Dalam pandangan Gadamer, setiap penafsir memiliki apa yang disebut historical horizon atau horizon historis, yang merujuk pada kumpulan pengalaman, pengetahuan, dan prasangka yang dimiliki individu. Horizon ini membentuk cara seseorang melihat dan memahami dunia. Ketika seseorang mencoba memahami teks atau situasi tertentu, mereka tidak bisa sepenuhnya melepaskan diri dari horizon ini. Namun, Gadamer tidak menganggap prasangka sebagai penghalang pemahaman, melainkan sebagai bagian integral dari proses pemahaman itu sendiri. Prasangka adalah titik awal yang membantu penafsir terlibat dengan objek yang ditafsirkan.

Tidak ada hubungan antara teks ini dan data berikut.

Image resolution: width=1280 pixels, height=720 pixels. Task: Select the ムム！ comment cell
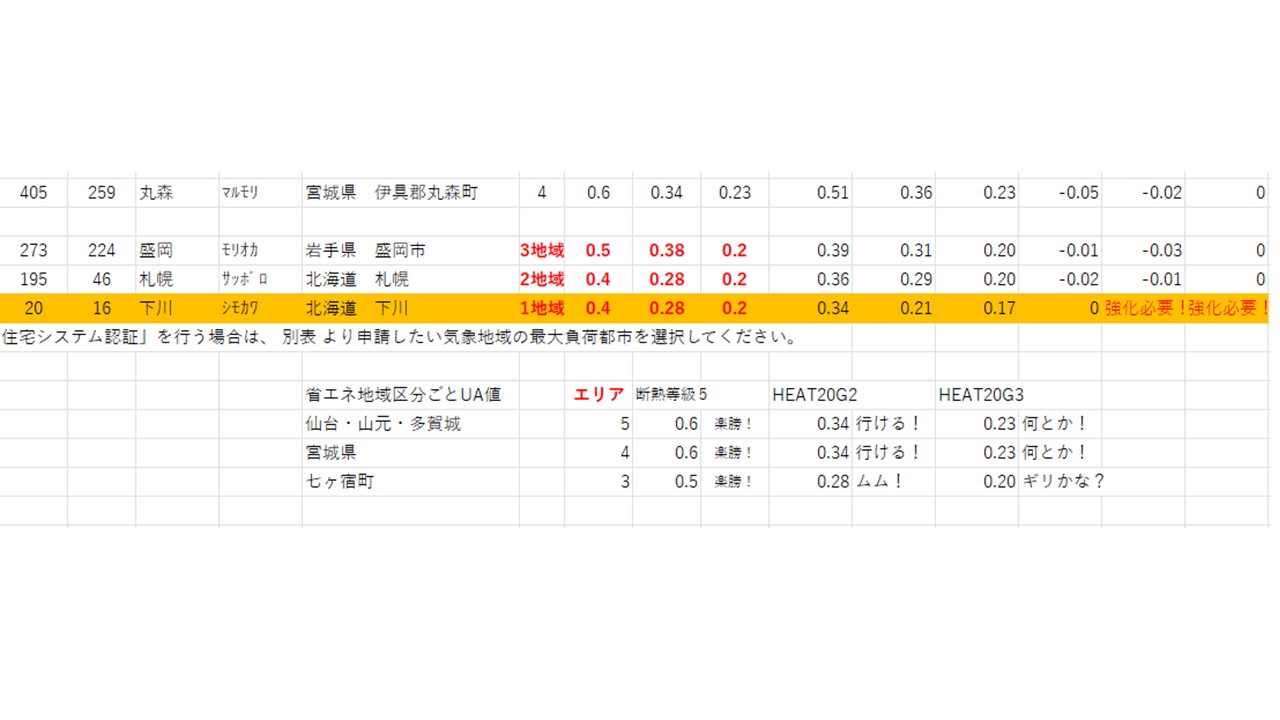pyautogui.click(x=881, y=482)
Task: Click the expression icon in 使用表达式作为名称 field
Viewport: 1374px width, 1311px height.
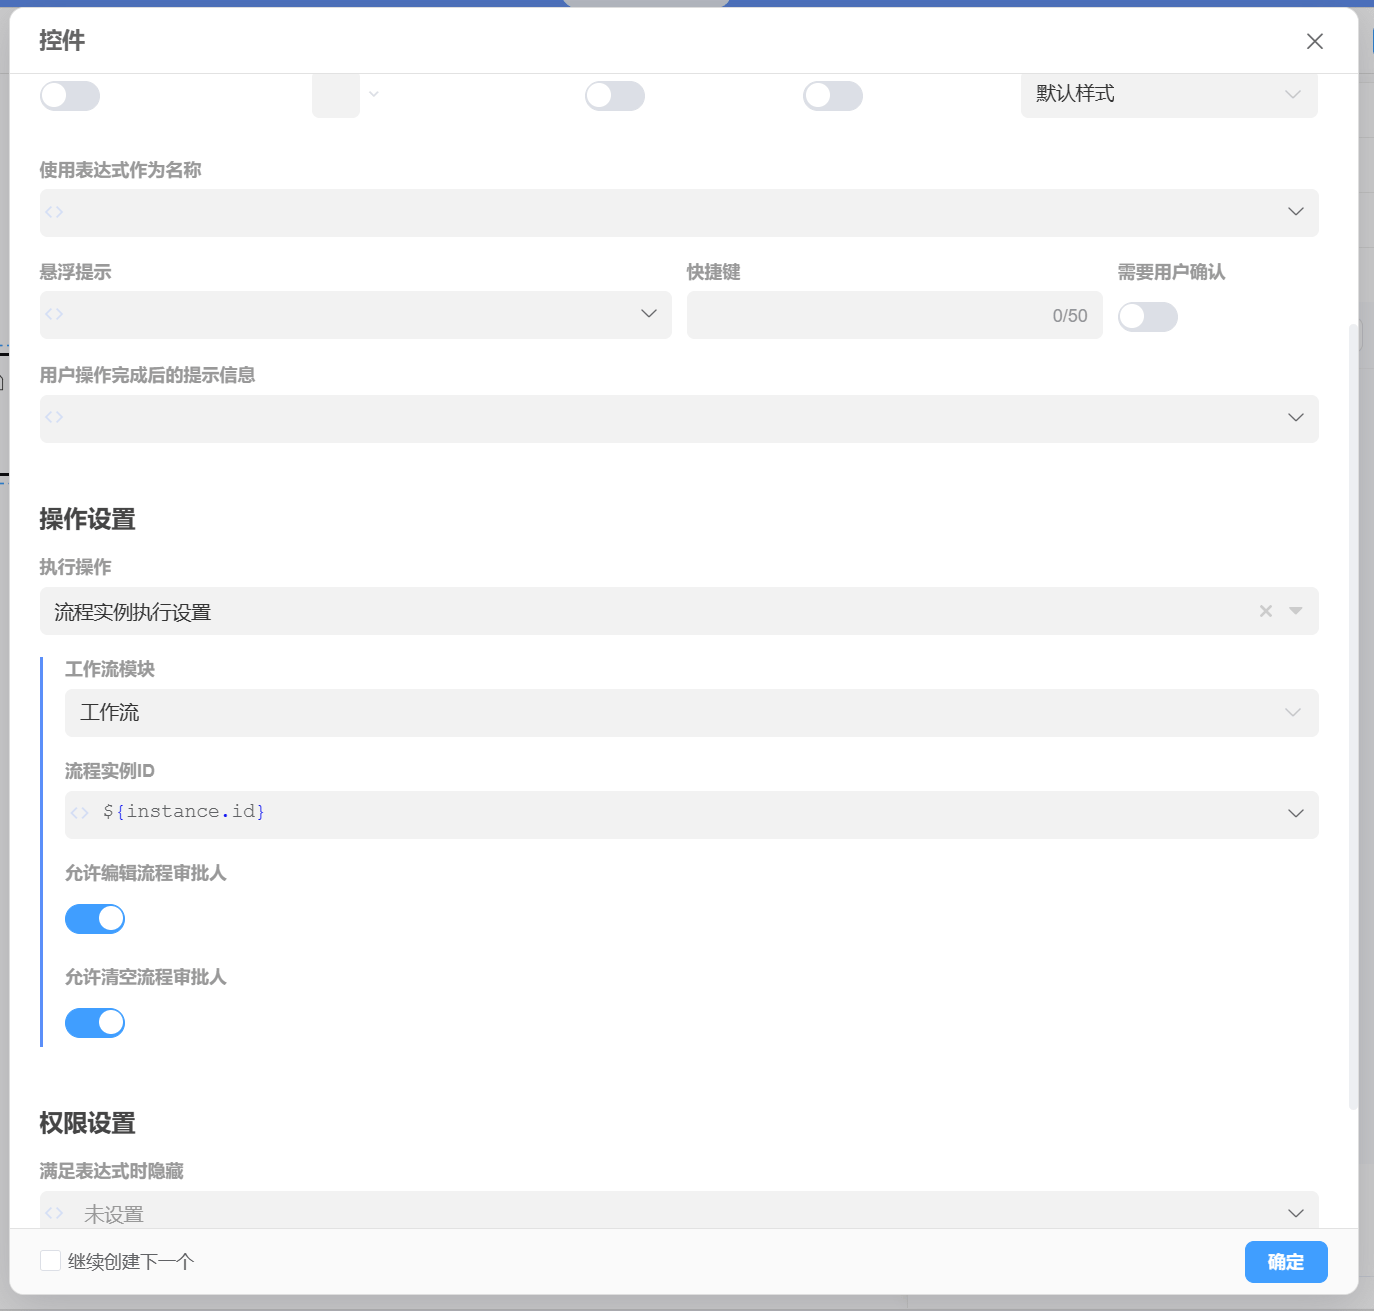Action: pyautogui.click(x=54, y=212)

Proses pemahaman menurut Gadamer bukanlah sesuatu yang statis, tetapi dinamis dan berlangsung melalui dialog antara horizon penafsir dan horizon teks atau objek yang sedang ditafsirkan. Dialog ini menciptakan kemungkinan terjadinya fusion of horizons, yaitu ketika horizon penafsir dan objek saling berinteraksi dan menciptakan pemahaman baru yang lebih mendalam. Fusi horizon bukan berarti penghapusan prasangka atau horizon historis penafsir, melainkan penyatuan perspektif yang berbeda untuk mencapai pemahaman yang lebih utuh. Dengan cara ini, proses pemahaman menjadi lebih kaya dan komprehensif.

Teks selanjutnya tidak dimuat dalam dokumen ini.